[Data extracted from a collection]
● ● ●

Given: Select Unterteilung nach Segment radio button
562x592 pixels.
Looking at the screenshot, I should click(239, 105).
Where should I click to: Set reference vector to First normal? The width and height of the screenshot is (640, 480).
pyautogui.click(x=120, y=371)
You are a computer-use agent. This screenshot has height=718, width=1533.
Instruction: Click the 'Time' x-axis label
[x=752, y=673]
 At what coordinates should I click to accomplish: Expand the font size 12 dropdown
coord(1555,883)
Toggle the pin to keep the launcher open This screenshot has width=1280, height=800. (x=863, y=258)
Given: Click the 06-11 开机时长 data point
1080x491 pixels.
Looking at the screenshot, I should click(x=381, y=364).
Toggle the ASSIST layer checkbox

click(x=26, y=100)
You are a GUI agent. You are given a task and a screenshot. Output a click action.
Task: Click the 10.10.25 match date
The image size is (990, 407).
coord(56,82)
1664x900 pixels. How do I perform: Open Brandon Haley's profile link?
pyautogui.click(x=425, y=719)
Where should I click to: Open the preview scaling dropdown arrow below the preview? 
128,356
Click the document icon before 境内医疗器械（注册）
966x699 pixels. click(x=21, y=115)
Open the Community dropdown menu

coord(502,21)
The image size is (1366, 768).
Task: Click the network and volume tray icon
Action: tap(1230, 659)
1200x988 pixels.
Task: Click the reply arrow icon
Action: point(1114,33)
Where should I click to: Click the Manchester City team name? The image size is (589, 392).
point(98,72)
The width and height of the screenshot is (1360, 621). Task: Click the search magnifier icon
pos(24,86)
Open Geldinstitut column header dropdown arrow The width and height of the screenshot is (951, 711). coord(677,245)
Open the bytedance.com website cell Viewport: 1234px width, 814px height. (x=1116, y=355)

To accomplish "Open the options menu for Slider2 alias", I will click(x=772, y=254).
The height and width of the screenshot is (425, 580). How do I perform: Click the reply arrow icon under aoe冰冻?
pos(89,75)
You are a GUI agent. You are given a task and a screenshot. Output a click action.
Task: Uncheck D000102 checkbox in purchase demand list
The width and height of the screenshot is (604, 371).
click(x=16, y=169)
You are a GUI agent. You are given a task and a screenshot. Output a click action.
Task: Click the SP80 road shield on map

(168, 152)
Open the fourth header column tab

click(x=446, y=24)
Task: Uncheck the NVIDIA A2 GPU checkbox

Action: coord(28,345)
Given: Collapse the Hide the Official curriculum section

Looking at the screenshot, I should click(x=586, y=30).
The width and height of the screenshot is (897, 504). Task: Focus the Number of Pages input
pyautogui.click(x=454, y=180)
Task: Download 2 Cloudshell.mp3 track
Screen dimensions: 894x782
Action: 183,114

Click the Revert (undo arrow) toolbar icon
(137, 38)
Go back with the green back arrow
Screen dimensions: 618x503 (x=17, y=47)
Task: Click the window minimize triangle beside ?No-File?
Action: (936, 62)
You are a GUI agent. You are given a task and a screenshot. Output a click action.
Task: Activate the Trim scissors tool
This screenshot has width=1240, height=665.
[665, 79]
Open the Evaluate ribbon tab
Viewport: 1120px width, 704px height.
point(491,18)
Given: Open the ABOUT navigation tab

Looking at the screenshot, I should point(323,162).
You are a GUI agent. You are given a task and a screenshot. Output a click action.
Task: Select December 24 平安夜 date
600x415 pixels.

● ● ●

What is expected :: Your answer should be the lines above that contain the word "date", copied out.

Result of this exercise ::
Task: Click the 10.10.25 match date
Task: Select December 24 平安夜 date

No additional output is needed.